25 Jesus replied, “I have already told you, and you don’t believe me. The proof is the work I do in my Father’s name. 26 But you don’t believe me because you are not my sheep. 27 My sheep listen to my voice; I know them, and they follow me. 28 I give them eternal life, and they will never perish. No one can snatch them away from me, 29 for my Father has given them to me, and he is more powerful than anyone else. No one can snatch them from the Father’s hand. 30 The Father and I are one.”
31 Once again the people picked up stones to kill him. 32 Jesus said, “At my Father’s direction I have done many good works. For which one are you going to stone me?”
33 They replied, “We’re stoning you not for any good work, but for blasphemy! You, a mere man, claim to be God.”
John 10:22-33
Dear God, sometimes we’ve just made up our minds and no answer will suffice. The group of people around Jesus that day already had their minds made up. No answer Jesus gave would have sufficed and made them believe. If he had said, “Yes, I am the Messiah. Get behind me and let’s make Israel great again,” they would have stoned him. If he had said, “Yes, I am the Messiah, but it’s not what you’ve always thoughts. I am here to die and come back to life for the redemption of the world’s sins and reconciliation of Jews and Gentiles to the Father,” they would have stoned him. The only answer that would have gotten him out of danger would have been a lie: “Who me? No, I’m not the Messiah!”
There are so many areas in life where I’ve already made up my mind. My heart is hard. Sometimes it’s easier to just walk away than go through the hard work of reconciliation. Or maybe I’ve developed a way of doing business at work that is out of date, but I keep doing it because it is comfortable, it is what I know, and it’s how it worked in the past.

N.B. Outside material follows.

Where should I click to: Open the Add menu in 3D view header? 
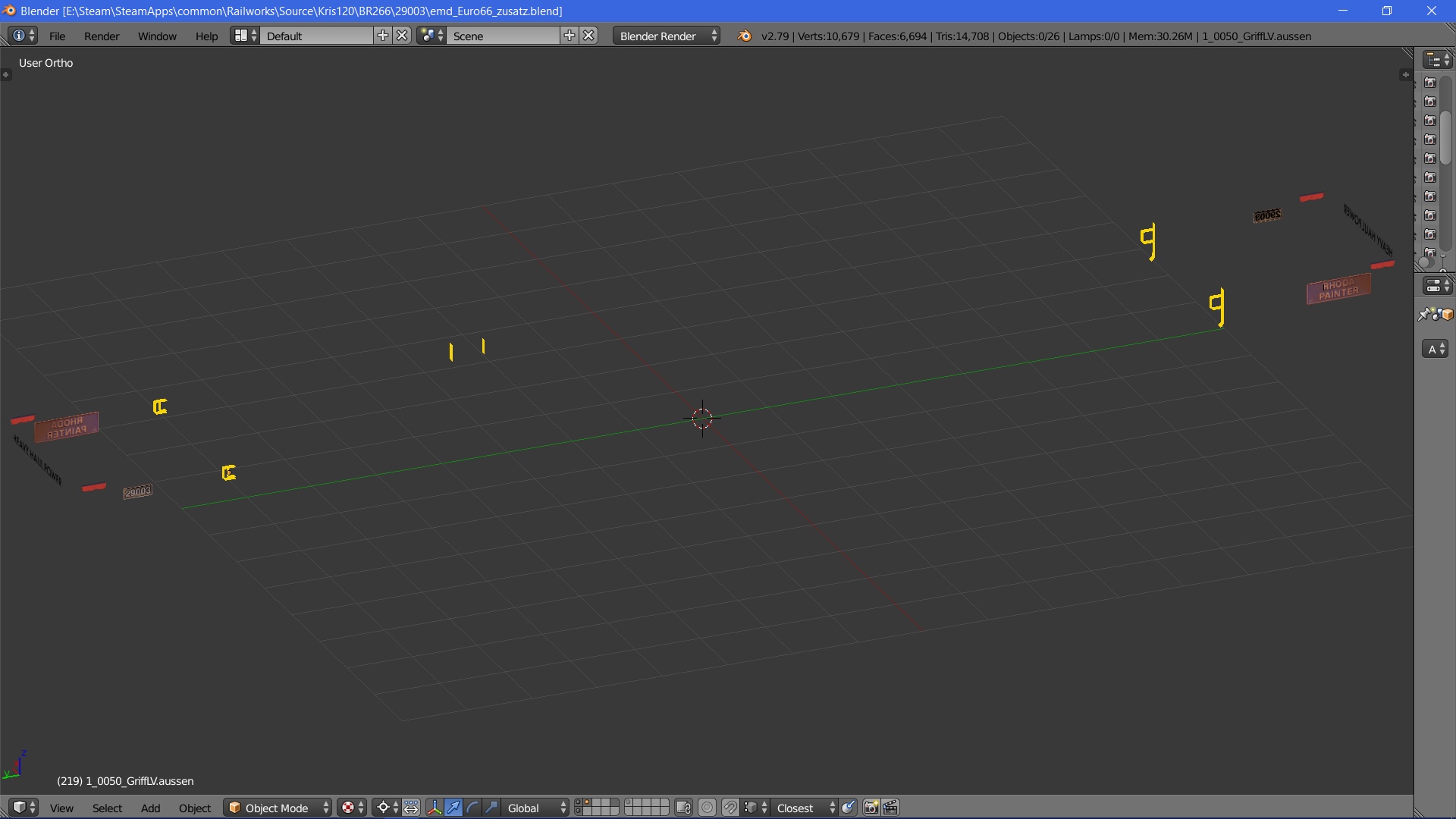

Father, I need your Holy Spirit to speak to me gently but clearly. Well, maybe not even so gently if that’s what it takes. But I need to know when my thinking is stubborn and harmful. When I put a ceiling on people or opportunities. When I can’t see the whole picture through my limitations, so I shut down and decide to not see at all. I don’t want to be the people in the Temple from this story (I assume it’s largely the Pharisees). I want to love. I want to care about others and the work you have for me to do. I told my wife yesterday that, with Lent over and the Lenten meditations I was putting up daily on Facebook done, I feel like I need a new project. So then I set about trying to find something new on my own instead of waiting on your timing. Kind of like Peter looking for Judas’s replacement in Matthias instead of waiting on you to bring Paul around. So help me to wait. And help me to hear. Help me to learn. Help me to see.